(Collected data entries)
──────────────────────────────

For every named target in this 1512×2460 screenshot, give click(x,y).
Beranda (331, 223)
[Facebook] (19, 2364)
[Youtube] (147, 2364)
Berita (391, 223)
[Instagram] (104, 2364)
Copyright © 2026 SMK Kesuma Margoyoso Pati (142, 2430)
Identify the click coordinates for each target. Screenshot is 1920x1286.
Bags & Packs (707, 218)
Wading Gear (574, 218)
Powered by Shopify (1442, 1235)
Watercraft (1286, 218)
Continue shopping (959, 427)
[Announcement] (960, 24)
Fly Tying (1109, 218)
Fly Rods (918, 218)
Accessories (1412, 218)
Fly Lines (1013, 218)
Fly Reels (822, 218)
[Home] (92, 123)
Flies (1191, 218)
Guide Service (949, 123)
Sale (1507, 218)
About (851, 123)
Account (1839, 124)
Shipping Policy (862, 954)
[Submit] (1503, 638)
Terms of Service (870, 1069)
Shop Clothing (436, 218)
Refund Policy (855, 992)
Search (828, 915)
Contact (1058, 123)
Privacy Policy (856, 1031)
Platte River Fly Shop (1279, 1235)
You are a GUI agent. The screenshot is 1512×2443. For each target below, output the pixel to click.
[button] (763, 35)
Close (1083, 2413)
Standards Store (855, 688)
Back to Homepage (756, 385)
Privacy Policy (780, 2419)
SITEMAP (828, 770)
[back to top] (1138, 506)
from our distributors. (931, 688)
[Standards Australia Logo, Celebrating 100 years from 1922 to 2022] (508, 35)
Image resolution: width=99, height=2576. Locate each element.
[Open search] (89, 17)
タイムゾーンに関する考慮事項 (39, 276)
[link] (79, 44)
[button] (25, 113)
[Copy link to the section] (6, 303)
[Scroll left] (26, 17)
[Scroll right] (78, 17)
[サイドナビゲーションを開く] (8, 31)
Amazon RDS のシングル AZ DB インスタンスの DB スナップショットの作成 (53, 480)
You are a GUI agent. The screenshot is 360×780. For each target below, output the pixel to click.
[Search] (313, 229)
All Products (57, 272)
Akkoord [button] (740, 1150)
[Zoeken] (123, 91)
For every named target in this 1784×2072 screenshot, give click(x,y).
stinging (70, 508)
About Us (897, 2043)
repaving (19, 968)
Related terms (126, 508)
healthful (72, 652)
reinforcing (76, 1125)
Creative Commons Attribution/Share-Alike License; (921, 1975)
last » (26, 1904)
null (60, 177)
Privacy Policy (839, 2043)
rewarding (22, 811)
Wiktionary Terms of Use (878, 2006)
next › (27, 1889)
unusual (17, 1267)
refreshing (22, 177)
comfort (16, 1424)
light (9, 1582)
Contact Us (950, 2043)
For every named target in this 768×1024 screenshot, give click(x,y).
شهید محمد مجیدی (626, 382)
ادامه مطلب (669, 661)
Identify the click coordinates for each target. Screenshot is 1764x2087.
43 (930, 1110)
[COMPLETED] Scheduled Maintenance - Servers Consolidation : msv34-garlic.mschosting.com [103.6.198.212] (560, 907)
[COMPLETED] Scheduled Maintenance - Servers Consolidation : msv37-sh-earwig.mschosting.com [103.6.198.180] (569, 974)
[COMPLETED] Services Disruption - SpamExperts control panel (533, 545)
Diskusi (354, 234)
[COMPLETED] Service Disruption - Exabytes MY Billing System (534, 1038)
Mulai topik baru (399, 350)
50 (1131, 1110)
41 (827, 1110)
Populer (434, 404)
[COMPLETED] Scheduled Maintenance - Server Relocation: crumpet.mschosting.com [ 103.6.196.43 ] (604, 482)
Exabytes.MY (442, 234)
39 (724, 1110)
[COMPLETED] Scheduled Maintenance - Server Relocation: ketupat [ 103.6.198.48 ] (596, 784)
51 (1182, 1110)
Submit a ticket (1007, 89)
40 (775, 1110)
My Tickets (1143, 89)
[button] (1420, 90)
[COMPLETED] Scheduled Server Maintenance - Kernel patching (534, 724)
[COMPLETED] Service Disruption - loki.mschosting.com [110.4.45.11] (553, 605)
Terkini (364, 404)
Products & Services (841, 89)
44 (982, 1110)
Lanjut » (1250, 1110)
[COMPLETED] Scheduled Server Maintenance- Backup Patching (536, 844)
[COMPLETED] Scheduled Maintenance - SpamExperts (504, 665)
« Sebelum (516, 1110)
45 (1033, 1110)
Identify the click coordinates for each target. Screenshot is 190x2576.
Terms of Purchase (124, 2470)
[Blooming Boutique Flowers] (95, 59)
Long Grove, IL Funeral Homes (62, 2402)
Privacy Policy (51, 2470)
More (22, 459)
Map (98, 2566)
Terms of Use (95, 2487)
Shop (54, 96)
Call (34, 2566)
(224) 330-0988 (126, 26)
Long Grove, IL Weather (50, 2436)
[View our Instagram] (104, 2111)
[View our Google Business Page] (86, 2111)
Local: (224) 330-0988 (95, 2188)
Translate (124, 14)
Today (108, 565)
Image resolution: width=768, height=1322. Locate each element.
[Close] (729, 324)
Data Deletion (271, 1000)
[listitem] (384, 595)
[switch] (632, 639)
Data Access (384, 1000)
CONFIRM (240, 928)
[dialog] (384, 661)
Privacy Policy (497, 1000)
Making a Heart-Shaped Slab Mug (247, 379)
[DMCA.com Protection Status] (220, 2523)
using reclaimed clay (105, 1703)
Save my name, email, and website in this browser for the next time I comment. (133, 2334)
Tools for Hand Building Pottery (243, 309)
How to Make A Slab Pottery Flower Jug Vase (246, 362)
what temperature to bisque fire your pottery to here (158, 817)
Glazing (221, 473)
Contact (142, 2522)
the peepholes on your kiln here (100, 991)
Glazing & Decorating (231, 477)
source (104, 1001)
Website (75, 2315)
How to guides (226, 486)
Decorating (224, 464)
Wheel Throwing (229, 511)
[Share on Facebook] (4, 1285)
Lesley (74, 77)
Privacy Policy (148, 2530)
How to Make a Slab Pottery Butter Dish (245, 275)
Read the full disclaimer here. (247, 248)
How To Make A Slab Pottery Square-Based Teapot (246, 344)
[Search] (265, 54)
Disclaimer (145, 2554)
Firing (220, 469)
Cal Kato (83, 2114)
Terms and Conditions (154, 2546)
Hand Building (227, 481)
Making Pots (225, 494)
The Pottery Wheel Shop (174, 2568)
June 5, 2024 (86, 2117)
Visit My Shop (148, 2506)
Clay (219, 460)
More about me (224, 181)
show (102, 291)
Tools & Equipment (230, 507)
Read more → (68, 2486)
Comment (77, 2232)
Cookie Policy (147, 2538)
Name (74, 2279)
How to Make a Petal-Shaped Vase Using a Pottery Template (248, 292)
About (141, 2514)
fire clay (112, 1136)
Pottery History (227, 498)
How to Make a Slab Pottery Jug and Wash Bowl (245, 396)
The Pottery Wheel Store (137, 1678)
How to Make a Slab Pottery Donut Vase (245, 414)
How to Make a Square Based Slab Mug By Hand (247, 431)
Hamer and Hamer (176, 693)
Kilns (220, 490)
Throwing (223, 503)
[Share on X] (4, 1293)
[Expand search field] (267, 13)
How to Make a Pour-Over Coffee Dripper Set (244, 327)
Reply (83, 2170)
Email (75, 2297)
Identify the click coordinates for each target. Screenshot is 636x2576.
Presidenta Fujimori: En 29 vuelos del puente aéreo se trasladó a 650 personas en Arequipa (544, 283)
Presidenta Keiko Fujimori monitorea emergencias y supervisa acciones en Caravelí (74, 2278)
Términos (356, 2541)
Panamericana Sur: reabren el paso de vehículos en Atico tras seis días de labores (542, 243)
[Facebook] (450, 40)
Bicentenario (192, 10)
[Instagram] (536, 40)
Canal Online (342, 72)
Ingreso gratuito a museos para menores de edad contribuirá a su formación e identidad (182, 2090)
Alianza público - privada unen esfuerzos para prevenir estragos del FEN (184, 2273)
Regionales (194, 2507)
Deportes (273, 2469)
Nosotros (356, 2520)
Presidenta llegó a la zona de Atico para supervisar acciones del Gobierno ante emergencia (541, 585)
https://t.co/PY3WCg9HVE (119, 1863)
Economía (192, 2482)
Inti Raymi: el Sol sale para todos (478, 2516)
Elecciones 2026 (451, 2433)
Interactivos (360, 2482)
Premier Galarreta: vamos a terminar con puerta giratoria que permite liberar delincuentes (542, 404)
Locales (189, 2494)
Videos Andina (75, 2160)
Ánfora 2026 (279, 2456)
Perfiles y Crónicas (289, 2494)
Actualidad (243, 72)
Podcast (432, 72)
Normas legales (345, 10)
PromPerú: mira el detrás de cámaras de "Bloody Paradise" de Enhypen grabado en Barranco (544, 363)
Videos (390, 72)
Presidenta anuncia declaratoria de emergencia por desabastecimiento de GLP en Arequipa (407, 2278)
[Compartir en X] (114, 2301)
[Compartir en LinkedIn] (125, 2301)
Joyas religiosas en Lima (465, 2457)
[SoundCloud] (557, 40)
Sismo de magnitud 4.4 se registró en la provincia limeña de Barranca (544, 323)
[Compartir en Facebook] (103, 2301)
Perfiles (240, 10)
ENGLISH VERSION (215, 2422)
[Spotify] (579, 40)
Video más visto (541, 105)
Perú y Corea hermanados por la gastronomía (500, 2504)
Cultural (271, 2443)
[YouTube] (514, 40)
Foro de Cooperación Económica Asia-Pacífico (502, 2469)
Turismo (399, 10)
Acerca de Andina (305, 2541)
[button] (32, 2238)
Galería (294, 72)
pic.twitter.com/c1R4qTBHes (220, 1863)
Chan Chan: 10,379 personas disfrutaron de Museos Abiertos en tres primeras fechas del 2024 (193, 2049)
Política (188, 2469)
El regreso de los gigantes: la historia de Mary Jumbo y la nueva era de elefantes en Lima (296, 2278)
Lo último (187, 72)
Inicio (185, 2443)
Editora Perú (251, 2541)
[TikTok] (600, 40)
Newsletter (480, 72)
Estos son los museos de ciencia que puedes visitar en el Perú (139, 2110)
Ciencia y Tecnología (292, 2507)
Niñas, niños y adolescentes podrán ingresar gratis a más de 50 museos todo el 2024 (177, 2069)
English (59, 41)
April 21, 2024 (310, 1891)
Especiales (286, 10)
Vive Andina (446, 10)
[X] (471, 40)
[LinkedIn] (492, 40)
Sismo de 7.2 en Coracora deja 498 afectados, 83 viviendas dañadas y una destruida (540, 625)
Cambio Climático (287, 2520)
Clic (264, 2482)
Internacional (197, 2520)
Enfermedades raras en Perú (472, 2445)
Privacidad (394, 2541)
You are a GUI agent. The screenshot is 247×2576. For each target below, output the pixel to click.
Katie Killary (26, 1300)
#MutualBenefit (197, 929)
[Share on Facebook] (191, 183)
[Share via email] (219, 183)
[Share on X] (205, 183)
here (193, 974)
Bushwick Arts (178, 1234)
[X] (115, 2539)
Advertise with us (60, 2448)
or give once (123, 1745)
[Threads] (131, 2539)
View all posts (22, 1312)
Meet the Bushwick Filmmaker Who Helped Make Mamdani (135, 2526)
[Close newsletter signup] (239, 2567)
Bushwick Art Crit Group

──────────────────────────────

Beginning at the line that contains "You are a GUI agent. The screenshot is 247×2576.", reproduce every line down to the last line of the entries above, exactly and only those.

**OUTPUT OF THE EXERCISE:**
You are a GUI agent. The screenshot is 247×2576. For each target below, output the pixel to click.
Katie Killary (26, 1300)
#MutualBenefit (197, 929)
[Share on Facebook] (191, 183)
[Share via email] (219, 183)
[Share on X] (205, 183)
here (193, 974)
Bushwick Arts (178, 1234)
[X] (115, 2539)
Advertise with us (60, 2448)
or give once (123, 1745)
[Threads] (131, 2539)
View all posts (22, 1312)
Meet the Bushwick Filmmaker Who Helped Make Mamdani (135, 2526)
[Close newsletter signup] (239, 2567)
Bushwick Art Crit Group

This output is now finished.